Sie erinnert ein wenig an die Krimiheldin Lisbeth Salander aus der «Millennium-Trilogie» des schwedischen Autors Stieg Larsson: Sarah Jamie Lewis (30), Datenschutz-Aktivistin und -Forscherin aus dem kanadischen Vancouver. Im Namen der Sicherheit hackt sich die junge Frau in Computersysteme. Auf Twitter beschreibt sie sich selbst als «queere Anarchistin» und «vegane Lesbe».
Lewis hat früher für den Internetriesen Amazon und den britischen Nachrichtendienst gearbeitet. Heute interessiert sich die in der Branche gleichermassen bekannte wie anerkannte Krypto-Forscherin unter anderem für den Schutz der Privatsphäre von Angehörigen sexueller Minderheiten und die Sicherheit von Sexspielzeug. So liess sie schon Unbekannte via Darknet ihren Vibrator steuern, um auf das Problem von Sicherheitslücken bei smarten Sextoys aufmerksam zu machen.

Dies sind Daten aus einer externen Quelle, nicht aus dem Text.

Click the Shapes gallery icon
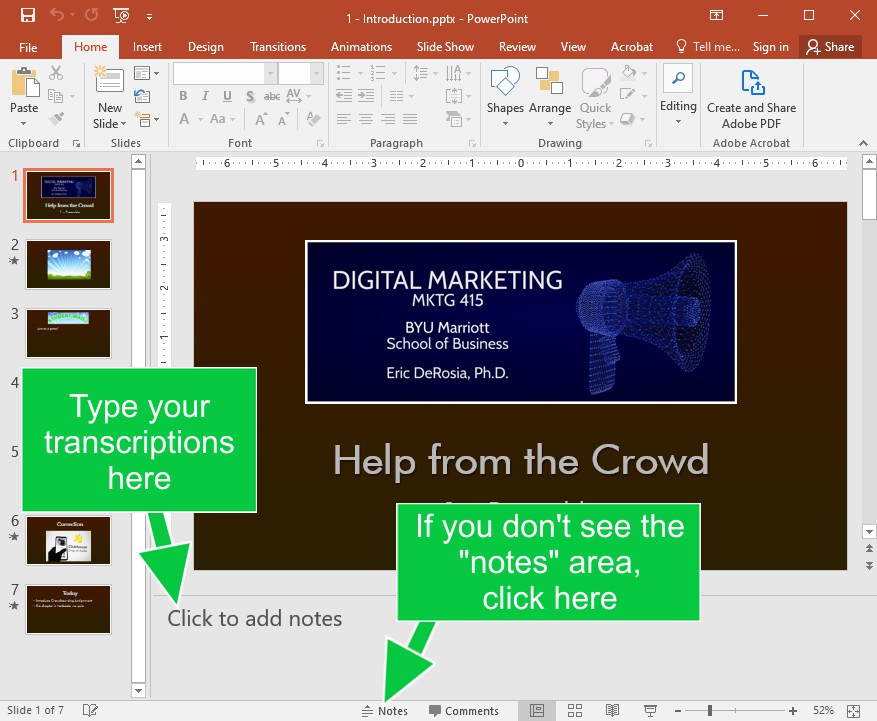The image size is (877, 721). 505,82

Sie nahm die Post ins Visier
Ebenfalls nicht jugendfrei – zumindest in den Kantonen, in denen Wählen und Abstimmen erst ab 18 Jahren erlaubt ist – ist ein anderes Fachgebiet der Kanadierin: E-Voting. Zusammen mit zwei Forscherkollegen aus Belgien und Australien nahm Lewis in den vergangenen Wochen das System der elektronischen Stimmabgabe der Schweizerischen Post unter die Lupe. Anlass war der öffentliche Hackertest, den der Staatsbetrieb im Auftrag des Bundes durchführte. Einen Monat hatten Sicherheitsspezialisten Zeit, das System auf Sicherheitsmängel hin zu durchleuchten.

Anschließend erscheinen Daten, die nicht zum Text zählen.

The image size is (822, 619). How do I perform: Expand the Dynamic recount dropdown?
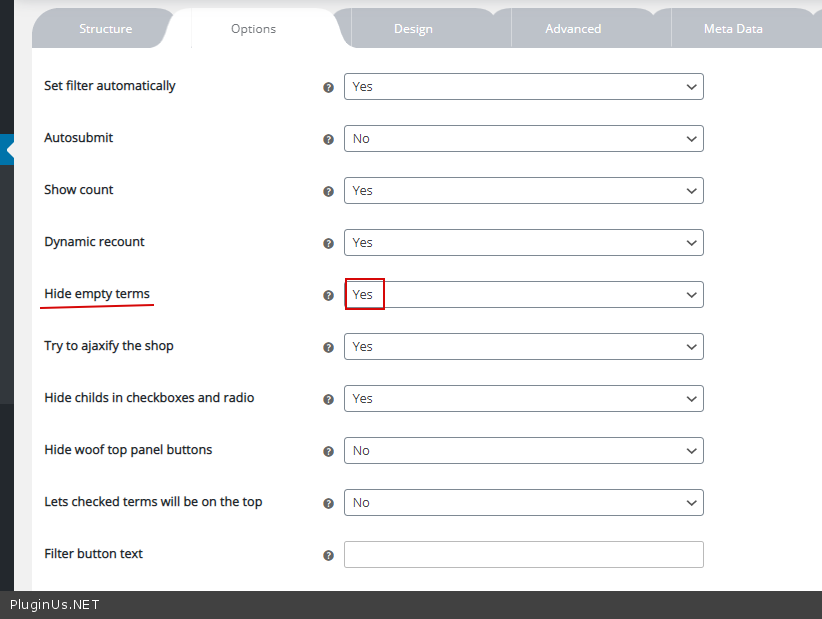point(523,243)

Was Lewis und ihre Kollegen in den 270'000 Zeilen Quellcode fanden, ist gravierend. In einem ersten Bericht zeigten sie auf, dass Hacker abgegebene Stimmen manipulieren könnten, ohne dass es nachweisbar wäre. Die Post musste einräumen, dass sie um diese Sicherheitslücke eigentlich schon lange wusste – der Technologiepartner, ein spanisches Unternehmen, aber offenbar geschlampt hatte. Diese Woche machten Lewis und ihr Team dann eine weitere, laut ihren eigenen Angaben kritische Sicherheitslücke publik. Die Post teilte mit, man kläre den Sachverhalt ab.
Vernichtende Kritik am E-Voting-System
Während sich ihre Kollegen darauf beschränken, ihre Kritik am Post-System in Form von wissenschaftlichen Untersuchungsberichten darzulegen, sucht Lewis die Öffentlichkeit. Auf Twitter teilt die Kanadierin ihre Erkenntnisse – und schiesst scharf gegen den gelben Riesen.
Art und Anzahl der Schwachstellen seien inakzeptabel, so ihr vernichtendes Urteil. «Dieser Code entspricht schlichtweg nicht dem Standard, den eine kritische öffentliche Infrastruktur erfüllen sollte», schreibt Lewis. Die Post äussert sich auf Nachfrage nicht zu den konkreten Kritikpunkten. Man werde zu einem späteren Zeitpunkt zum Abschluss des öffentlichen Hackertests informieren.
Datenschutz ist ihre Mission
Doch warum interessiert sich eine kanadische Datenschutz-Spezialistin überhaupt für die Schweiz und ihr Wahlsystem? Auf Nachfrage von BLICK sagt Lewis: «Was in der Schweiz passiert, passiert auch anderswo. Wir bekommen selten die Möglichkeit, einen Blick in solche Systeme zu erhaschen.» Es sei wichtig, dass man die Gelegenheit ergreife, «bevor mehr Demokratien durch unsichere, nicht öffentliche Software gefährdet werden».
Datenschutz ist für Lewis nicht nur ein Forschungsgebiet, sondern auch eine Mission. «Ich glaube daran, dass wir alle ein Recht haben, frei von Zensur und Überwachung zu leben, und dass der einzige Weg dahin ist, in Sicherheit und Privatsphäre zu investieren», sagt Lewis.
Für Schweizer E-Voting-Gegner ist die unkonventionelle Krypto-Expertin ein Geschenk des Himmels – oder besser des Internets. Hernani Marques vom Chaos Computer Club Schweiz stand mit der Kanadierin bereits in Kontakt. Er sagt: «Dass sie das System ehrenamtlich unter die Lupe nimmt, ist ein riesiges Glück für die Schweiz.» Ihre Analysen seien glasklar. Nun müssten Konsequenzen gezogen werden.